++++ Input records
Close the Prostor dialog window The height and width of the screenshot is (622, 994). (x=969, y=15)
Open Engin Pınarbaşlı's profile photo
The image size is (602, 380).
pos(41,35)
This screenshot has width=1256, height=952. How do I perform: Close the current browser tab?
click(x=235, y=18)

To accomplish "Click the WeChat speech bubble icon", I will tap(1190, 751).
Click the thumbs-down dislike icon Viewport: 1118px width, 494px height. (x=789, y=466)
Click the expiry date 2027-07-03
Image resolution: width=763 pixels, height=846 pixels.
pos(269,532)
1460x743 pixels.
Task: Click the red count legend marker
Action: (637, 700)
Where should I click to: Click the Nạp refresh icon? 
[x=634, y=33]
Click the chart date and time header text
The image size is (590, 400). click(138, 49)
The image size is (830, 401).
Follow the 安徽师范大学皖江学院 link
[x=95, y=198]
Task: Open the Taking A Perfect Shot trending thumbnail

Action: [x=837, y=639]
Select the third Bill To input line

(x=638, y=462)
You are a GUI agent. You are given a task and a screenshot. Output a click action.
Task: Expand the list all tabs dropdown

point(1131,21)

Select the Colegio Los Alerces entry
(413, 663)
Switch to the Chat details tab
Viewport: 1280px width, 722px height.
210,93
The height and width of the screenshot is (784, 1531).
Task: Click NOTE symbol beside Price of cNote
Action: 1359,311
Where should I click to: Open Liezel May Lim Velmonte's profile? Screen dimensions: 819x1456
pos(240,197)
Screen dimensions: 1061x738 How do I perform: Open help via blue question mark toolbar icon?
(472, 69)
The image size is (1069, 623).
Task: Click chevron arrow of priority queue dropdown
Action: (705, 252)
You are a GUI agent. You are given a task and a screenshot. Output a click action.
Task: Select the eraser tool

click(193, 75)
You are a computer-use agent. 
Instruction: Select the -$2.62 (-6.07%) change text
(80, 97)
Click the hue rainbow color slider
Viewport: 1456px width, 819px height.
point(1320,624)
++++++++
The task → Copy out the lines above, putting "button" wherever "icon" appears and leaving everything else untouched.

Task answer →
Close the Prostor dialog window The height and width of the screenshot is (622, 994). (x=969, y=15)
Open Engin Pınarbaşlı's profile photo
The image size is (602, 380).
pos(41,35)
This screenshot has width=1256, height=952. How do I perform: Close the current browser tab?
click(x=235, y=18)

To accomplish "Click the WeChat speech bubble button", I will tap(1190, 751).
Click the thumbs-down dislike button Viewport: 1118px width, 494px height. (x=789, y=466)
Click the expiry date 2027-07-03
Image resolution: width=763 pixels, height=846 pixels.
pos(269,532)
1460x743 pixels.
Task: Click the red count legend marker
Action: (637, 700)
Where should I click to: Click the Nạp refresh button? 
[x=634, y=33]
Click the chart date and time header text
The image size is (590, 400). click(138, 49)
The image size is (830, 401).
Follow the 安徽师范大学皖江学院 link
[x=95, y=198]
Task: Open the Taking A Perfect Shot trending thumbnail

Action: [x=837, y=639]
Select the third Bill To input line

(x=638, y=462)
You are a GUI agent. You are given a task and a screenshot. Output a click action.
Task: Expand the list all tabs dropdown

point(1131,21)

Select the Colegio Los Alerces entry
(413, 663)
Switch to the Chat details tab
Viewport: 1280px width, 722px height.
210,93
The height and width of the screenshot is (784, 1531).
Task: Click NOTE symbol beside Price of cNote
Action: 1359,311
Where should I click to: Open Liezel May Lim Velmonte's profile? Screen dimensions: 819x1456
pos(240,197)
Screen dimensions: 1061x738 How do I perform: Open help via blue question mark toolbar button?
(472, 69)
The image size is (1069, 623).
Task: Click chevron arrow of priority queue dropdown
Action: (705, 252)
You are a GUI agent. You are given a task and a screenshot. Output a click action.
Task: Select the eraser tool

click(193, 75)
You are a computer-use agent. 
Instruction: Select the -$2.62 (-6.07%) change text
(80, 97)
Click the hue rainbow color slider
Viewport: 1456px width, 819px height.
point(1320,624)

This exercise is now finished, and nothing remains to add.